Polyoxymethylene, also known as "engineering steel", boasts exceptional strength and rigidity comparable to certain metals. It exhibits excellent wear resistance and good self-lubrication, making it highly effective in mechanical transmission, often used to manufacture gears, sliders, and other parts. Additionally, POM has excellent dimensional stability and fatigue resistance, maintaining stable performance under long-term repetitive stress.
In the automotive industry, POM is commonly used to make door locks, handles, and other components. However, it is sensitive to notches and can easily break when notched. Furthermore, POM has a relatively narrow processing temperature range, requiring precise processing techniques.
Nylon is an important class of thermoplastic. It features high strength and good wear resistance, along with considerable toughness and elasticity. Nylon is often used to produce various mechanical parts such as gears and bearings due to its ability to withstand significant loads and friction. In the textile industry, nylon fibers are widely used in clothing, ropes, and other products. Nylon also has good chemical resistance, allowing it to be used in some acidic and alkaline environments.
Different types of nylon have varying properties; for instance, nylon 6 has good fluidity, suitable for injection molding, while nylon 66 has higher strength, making it suitable for high-strength applications. The downside of nylon is its high water absorption, which can degrade its performance in humid environments, and its relatively limited high-temperature resistance.

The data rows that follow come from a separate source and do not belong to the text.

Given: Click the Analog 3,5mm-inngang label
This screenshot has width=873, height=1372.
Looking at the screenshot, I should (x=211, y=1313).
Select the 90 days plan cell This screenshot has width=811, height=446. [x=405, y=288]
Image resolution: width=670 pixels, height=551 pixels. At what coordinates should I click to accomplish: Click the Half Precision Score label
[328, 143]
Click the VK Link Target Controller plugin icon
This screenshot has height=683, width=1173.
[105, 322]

Polyphenylene sulfide is a high-performance specialty engineering plastic. It boasts extremely high heat resistance, capable of long-term use in environments exceeding 200°C. Additionally, PPS has strong chemical resistance, good flame retardancy, and excellent electrical insulation.

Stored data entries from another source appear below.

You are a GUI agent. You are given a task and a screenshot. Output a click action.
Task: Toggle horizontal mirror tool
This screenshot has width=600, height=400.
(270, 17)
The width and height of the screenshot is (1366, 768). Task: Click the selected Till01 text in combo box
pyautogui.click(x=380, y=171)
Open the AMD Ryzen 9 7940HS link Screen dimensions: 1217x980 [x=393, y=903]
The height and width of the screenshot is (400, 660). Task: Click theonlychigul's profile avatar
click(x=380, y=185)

These properties make PPS highly valued in aerospace, electronics, and chemical industries, such as in the manufacture of high-temperature-resistant electronic components and chemical pipelines. PPS has high strength and rigidity, but its toughness is relatively weak. During processing, PPS may face issues like slow crystallization speed, necessitating appropriate processing techniques and conditions to address these problems.
Polyetheretherketone is an exceptionally outstanding plastic. It offers very high strength and rigidity, coupled with excellent high-temperature performance and chemical resistance. PEEK is widely used in high-end fields such as aerospace, medical devices, and electronics, for example, in manufacturing aircraft parts and artificial joints.
Its fatigue resistance and wear resistance are also remarkable, enabling reliable long-term operation under harsh conditions. However, the high cost of PEEK somewhat limits its broader application.
Polyimide exhibits extraordinary comprehensive performance. It not only has high strength but also can withstand temperatures above 400°C, maintaining stability even in extreme environments. Polyimide's excellent electrical insulation makes it valuable in the electronics field.
Additionally, it has strong radiation resistance, making it suitable for use in special environments. In aerospace, polyimide is often used to manufacture high-temperature components. The main drawbacks are its high processing difficulty and cost.
These five types of lightweight and high-strength plastics each have unique properties and application areas, contributing significantly to the development of modern technology and industry. As technology continues to advance, their application prospects will become even broader.